The Aswan High Dam re-channeled the flow of water and narrative around it. It channeled the progress of history towards post-colonial independence and industry, built a trajectory of knowledge flowing from Ancient Egyptian to Islamic Nile management technologies, and chiseled of Aswan a station of ‘transformation’ of the new Egyptian (wo)man. Official photographic archives of the Dam depict this through vast landscapes churned into construction-sites. “This is Socialism” these pictures announce, “This is modernity”. But the workers who worked on the Dam also have their archives. Visual archives of the Dam that revolve around the images and stories of those who contributed to the Dam, and memories drenched in overwhelming sonic experience.
This is What Socialism Looks Like: Soundscapes of Memory and Archiving Practices of the Aswan High Dam Workers (1960-1970)
Alia Mossallam (EUME Fellow 2017/18), Chair: On Barak (Tel Aviv U / re:work Fellow 2017/18, HU Berlin)
Forum Transregionale Studien, Wallotstr. 14, 14193 Berlin
How is their own ideological experience of the Dam articulated through these archives? And how can images and sounds become a vocabulary for experiences that are either invisible to the narrative of the Dam, or threatening to its coherence?
Alia Mossallam is interested in songs that tell stories, and stories that tell of lesser known struggles and moments of popular mobilization behind better known events that mark World History. Her PhD dissertation explored a popular history of Nasserist Egypt through stories told and songs sung by people who contributed to milestone events of the 1952 revolution (the building of the Aswan High Dam, and the 1956 and 1967 wars). She has taught at the American University in Cairo (AUC), the Cairo Institute for Liberal Arts and Sciences (CILAS), Freie Universität Berlin (FU) and held a series of history workshops ‘Ihky ya Tarikh’ with students, activists and artists in governorates all over Egypt, as an experiment in history-telling. She has also explored playwriting with Laila Soliman and Hassan El-Geretly as attempts to bring stories (and songs) of struggle unto the stage.

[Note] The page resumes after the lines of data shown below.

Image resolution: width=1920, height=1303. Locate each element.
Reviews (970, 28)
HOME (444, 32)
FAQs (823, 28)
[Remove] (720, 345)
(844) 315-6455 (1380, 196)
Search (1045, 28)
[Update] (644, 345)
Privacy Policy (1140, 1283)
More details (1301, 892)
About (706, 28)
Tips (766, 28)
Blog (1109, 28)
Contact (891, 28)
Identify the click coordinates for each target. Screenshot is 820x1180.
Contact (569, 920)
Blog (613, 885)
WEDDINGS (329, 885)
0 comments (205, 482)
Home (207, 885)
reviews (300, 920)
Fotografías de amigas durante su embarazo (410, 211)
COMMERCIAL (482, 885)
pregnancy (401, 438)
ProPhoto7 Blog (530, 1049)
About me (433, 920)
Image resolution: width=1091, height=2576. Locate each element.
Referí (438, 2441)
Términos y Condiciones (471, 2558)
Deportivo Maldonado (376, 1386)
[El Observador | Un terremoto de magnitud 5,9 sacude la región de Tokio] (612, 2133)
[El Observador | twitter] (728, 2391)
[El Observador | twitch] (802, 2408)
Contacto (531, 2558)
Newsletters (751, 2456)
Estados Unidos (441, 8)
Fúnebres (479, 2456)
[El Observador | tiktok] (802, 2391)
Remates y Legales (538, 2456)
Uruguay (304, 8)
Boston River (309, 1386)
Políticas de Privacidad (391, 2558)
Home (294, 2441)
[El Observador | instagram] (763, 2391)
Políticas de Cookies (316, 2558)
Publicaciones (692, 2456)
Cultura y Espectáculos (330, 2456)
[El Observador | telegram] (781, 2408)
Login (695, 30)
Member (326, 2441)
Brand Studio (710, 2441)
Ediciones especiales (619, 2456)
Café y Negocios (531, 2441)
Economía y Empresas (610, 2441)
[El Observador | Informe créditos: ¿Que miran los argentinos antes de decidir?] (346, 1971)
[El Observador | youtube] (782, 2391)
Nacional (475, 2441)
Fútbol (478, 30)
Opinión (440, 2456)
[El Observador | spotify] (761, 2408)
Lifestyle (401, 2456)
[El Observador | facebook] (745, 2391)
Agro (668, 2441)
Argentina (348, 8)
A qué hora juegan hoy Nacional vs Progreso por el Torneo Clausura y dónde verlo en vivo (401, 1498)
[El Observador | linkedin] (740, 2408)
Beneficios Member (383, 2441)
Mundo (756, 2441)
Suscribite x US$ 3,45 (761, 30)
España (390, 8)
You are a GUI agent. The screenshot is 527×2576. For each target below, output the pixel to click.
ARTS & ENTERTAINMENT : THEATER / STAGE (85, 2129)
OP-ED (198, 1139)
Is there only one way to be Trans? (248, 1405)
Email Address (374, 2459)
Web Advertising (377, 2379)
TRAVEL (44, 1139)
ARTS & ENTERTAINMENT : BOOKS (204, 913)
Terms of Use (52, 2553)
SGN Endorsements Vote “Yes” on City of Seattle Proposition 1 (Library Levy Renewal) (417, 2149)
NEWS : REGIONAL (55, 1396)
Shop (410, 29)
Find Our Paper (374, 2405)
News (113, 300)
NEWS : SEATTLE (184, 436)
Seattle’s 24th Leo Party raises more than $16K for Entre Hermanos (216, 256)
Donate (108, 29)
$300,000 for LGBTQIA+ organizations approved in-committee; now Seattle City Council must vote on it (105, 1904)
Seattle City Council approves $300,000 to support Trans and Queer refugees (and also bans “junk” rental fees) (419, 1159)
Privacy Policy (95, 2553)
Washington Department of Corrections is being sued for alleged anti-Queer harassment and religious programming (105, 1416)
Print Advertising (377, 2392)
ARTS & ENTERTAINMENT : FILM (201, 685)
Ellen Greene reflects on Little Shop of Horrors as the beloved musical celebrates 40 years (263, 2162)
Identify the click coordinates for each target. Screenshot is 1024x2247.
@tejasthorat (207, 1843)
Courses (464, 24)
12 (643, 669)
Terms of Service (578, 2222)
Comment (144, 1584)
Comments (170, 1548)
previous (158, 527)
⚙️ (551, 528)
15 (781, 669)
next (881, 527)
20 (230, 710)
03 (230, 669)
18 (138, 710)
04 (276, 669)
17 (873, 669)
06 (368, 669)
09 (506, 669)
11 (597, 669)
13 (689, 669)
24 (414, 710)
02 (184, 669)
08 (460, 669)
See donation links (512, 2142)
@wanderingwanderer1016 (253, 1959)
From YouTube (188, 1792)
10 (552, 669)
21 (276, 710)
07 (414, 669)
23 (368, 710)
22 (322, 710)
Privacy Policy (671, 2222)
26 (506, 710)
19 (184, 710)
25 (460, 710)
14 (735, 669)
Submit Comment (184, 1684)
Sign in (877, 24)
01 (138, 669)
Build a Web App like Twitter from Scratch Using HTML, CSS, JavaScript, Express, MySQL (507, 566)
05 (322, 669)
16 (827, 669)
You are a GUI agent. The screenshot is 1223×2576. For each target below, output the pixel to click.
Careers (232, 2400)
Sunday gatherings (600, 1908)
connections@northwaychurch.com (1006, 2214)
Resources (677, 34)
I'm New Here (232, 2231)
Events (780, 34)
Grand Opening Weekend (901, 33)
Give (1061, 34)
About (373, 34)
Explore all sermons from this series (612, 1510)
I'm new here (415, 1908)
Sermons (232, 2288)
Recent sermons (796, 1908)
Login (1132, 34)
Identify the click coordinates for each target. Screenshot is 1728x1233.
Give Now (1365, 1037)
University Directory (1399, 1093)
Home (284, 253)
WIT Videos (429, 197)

Her publications include an article on youth activism in the volume Democratic Transition in the Middle East, a workers’ history of the Aswan High dam in the Journal of Water History, and an article on history workshops in Egypt in the History Workshop Journal. She has also written for Mada Masr, Jadaliyya and Ma'azif. In 2017 and 2018, Mossallam is a EUME-FU Fellow of the Alexander von Humboldt Foundation, where she is working on a book on a popular history of the building of the Aswan High Dam, and starting a new project on the experience of the Egyptian Labour corps in World War I – mainly through songs, theatrics and cultural articulations of their experience on the home and war fronts.